**WHAT YOU NEED TO DO:**
Each of the records must appear again, exactly as it was written.

(SOURCE MATERIAL Opens)

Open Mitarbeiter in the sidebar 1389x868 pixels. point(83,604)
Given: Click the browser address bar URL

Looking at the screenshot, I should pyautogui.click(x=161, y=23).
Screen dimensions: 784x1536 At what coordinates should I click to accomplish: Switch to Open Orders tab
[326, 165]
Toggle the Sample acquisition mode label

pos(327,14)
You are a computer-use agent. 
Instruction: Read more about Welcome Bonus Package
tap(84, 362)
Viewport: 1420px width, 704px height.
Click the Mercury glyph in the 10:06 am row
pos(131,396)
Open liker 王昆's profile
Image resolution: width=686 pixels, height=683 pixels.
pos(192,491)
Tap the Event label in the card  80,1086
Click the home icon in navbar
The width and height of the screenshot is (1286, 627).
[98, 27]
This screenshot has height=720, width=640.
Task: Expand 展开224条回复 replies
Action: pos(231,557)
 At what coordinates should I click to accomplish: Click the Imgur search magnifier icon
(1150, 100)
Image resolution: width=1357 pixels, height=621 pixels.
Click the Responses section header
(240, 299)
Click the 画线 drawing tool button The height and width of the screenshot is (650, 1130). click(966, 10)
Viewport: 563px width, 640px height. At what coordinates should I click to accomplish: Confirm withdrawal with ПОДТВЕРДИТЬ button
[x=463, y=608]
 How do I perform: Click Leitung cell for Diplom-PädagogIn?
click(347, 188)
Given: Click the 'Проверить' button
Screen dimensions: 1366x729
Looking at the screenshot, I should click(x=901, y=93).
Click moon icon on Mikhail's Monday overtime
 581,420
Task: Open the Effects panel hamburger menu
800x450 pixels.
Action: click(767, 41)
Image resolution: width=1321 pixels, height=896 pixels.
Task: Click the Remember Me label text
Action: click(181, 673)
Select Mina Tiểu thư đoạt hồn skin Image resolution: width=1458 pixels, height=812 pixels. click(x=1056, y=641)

(SOURCE MATERIAL Closes)

**WORKED SOLUTION:**
Open Mitarbeiter in the sidebar 1389x868 pixels. point(83,604)
Given: Click the browser address bar URL

Looking at the screenshot, I should pyautogui.click(x=161, y=23).
Screen dimensions: 784x1536 At what coordinates should I click to accomplish: Switch to Open Orders tab
[326, 165]
Toggle the Sample acquisition mode label

pos(327,14)
You are a computer-use agent. 
Instruction: Read more about Welcome Bonus Package
tap(84, 362)
Viewport: 1420px width, 704px height.
Click the Mercury glyph in the 10:06 am row
pos(131,396)
Open liker 王昆's profile
Image resolution: width=686 pixels, height=683 pixels.
pos(192,491)
Tap the Event label in the card  80,1086
Click the home icon in navbar
The width and height of the screenshot is (1286, 627).
[98, 27]
This screenshot has height=720, width=640.
Task: Expand 展开224条回复 replies
Action: pos(231,557)
 At what coordinates should I click to accomplish: Click the Imgur search magnifier icon
(1150, 100)
Image resolution: width=1357 pixels, height=621 pixels.
Click the Responses section header
(240, 299)
Click the 画线 drawing tool button The height and width of the screenshot is (650, 1130). click(966, 10)
Viewport: 563px width, 640px height. At what coordinates should I click to accomplish: Confirm withdrawal with ПОДТВЕРДИТЬ button
[x=463, y=608]
 How do I perform: Click Leitung cell for Diplom-PädagogIn?
click(347, 188)
Given: Click the 'Проверить' button
Screen dimensions: 1366x729
Looking at the screenshot, I should click(x=901, y=93).
Click moon icon on Mikhail's Monday overtime
 581,420
Task: Open the Effects panel hamburger menu
800x450 pixels.
Action: click(767, 41)
Image resolution: width=1321 pixels, height=896 pixels.
Task: Click the Remember Me label text
Action: click(181, 673)
Select Mina Tiểu thư đoạt hồn skin Image resolution: width=1458 pixels, height=812 pixels. click(x=1056, y=641)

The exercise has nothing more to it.